Un mot de Health Life Guide
Lorsque vous prenez des décisions importantes concernant vos soins médicaux, vous devez vous assurer que votre prestataire de soins de santé prend en compte tous les risques et avantages potentiels, même ceux dont il est désagréable de parler, comme le risque de déficience cognitive.
Si votre médecin vous recommande un pontage aortocoronarien, vous devez vous assurer d’avoir les réponses aux questions suivantes :
- L’intervention chirurgicale est-elle susceptible de prolonger votre survie ou est-elle pratiquée de manière élective simplement pour soulager les symptômes ?
- Existe-t-il d’autres alternatives viables, comme des médicaments ou un stent ?
- Quels sont les risques et les avantages relatifs de ces alternatives ?

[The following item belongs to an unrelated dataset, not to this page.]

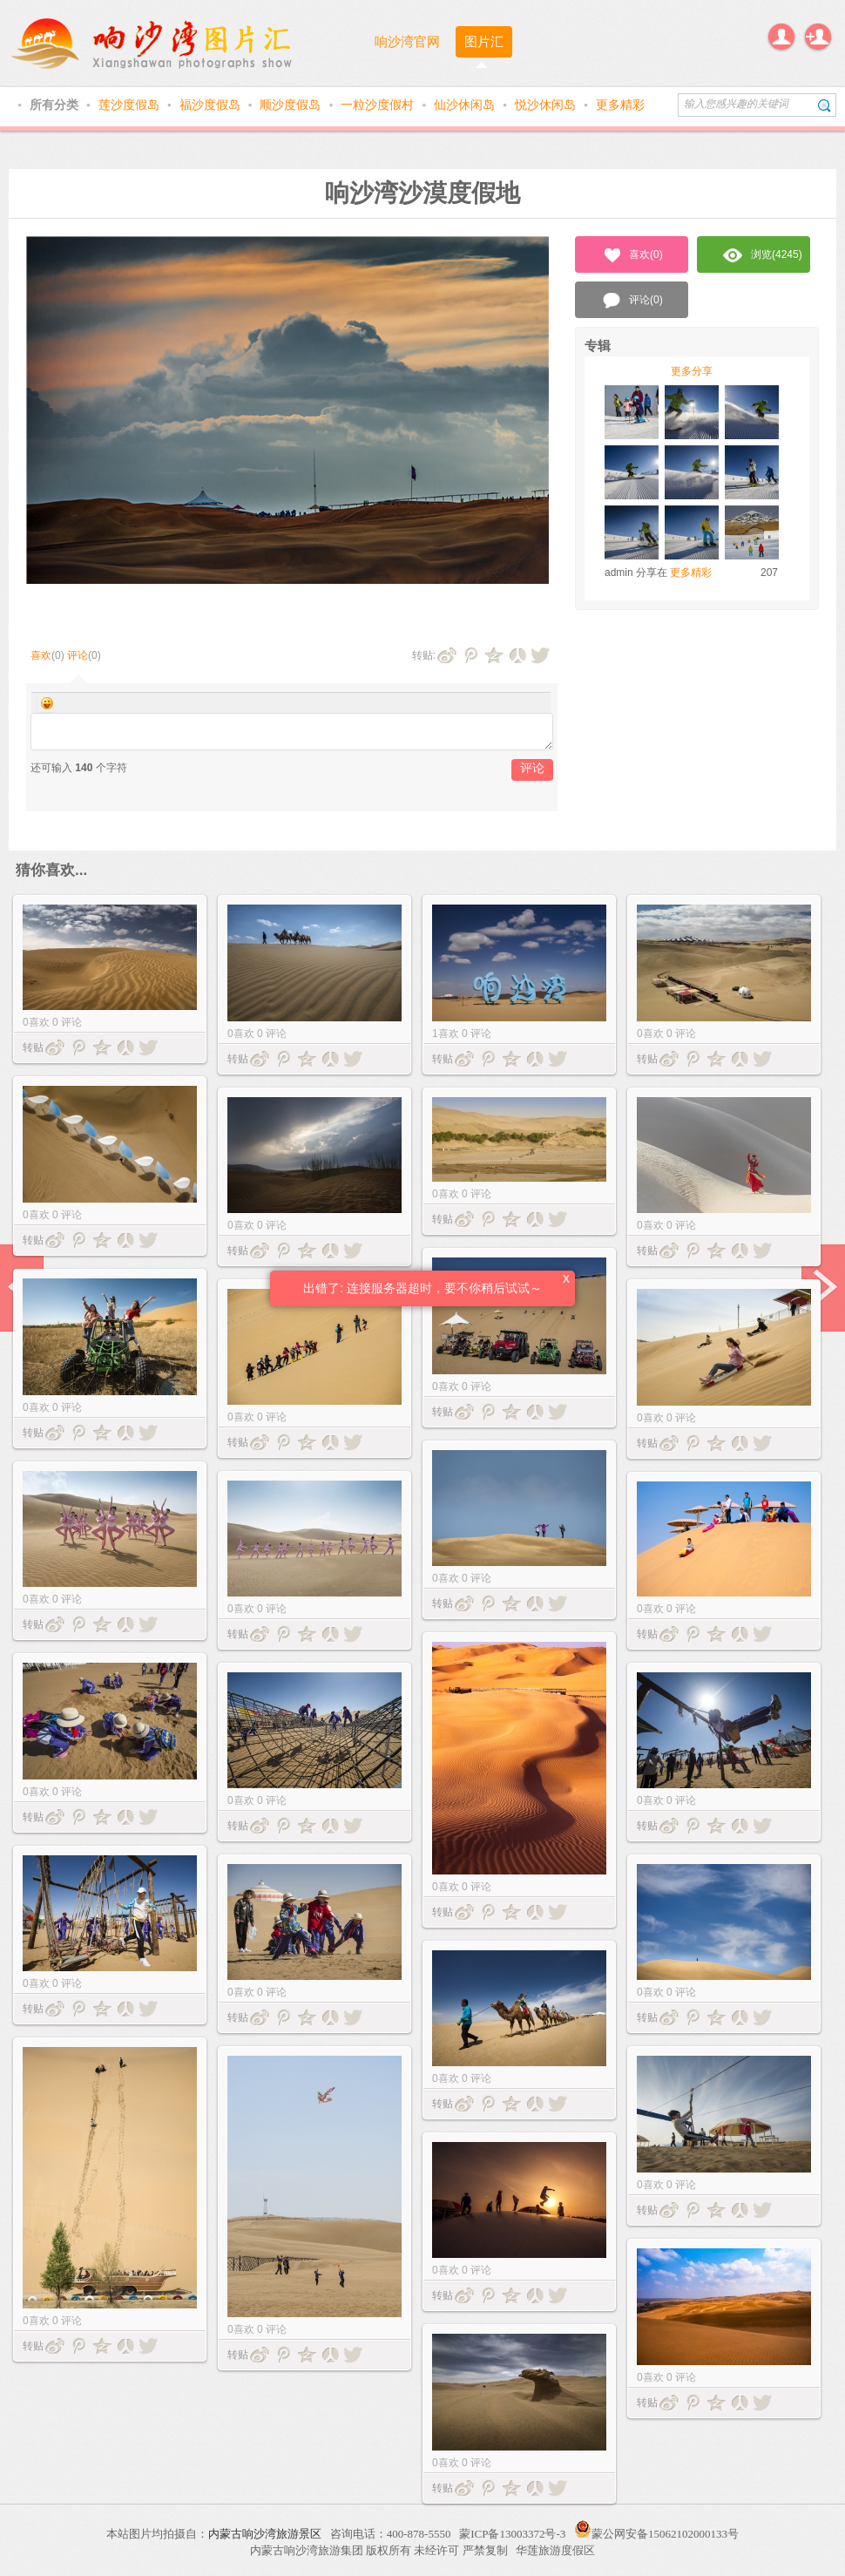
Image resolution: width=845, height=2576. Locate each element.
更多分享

- Si vous subissez une intervention chirurgicale et présentez des symptômes cognitifs, de quelles ressources votre prestataire de soins de santé dispose-t-il pour y faire face, pour vous aider à récupérer et pour vous aider, vous et vos proches, à faire face jusqu’à ce que vos symptômes s’améliorent ?
Si une intervention chirurgicale est recommandée et n’est pas considérée comme une urgence, il s’agit d’une décision pour laquelle vous devriez sérieusement envisager d’obtenir un deuxième avis.
Si vous décidez de subir un pontage coronarien, gardez à l’esprit que la majorité des personnes dans la plupart de ces études n’ont pas eu de détérioration de leurs capacités mentales, qu’elles n’ont pas remarquée dans leur vie quotidienne et que chez la majorité de celles qui l’ont subi, leur déficience cognitive a fini par disparaître.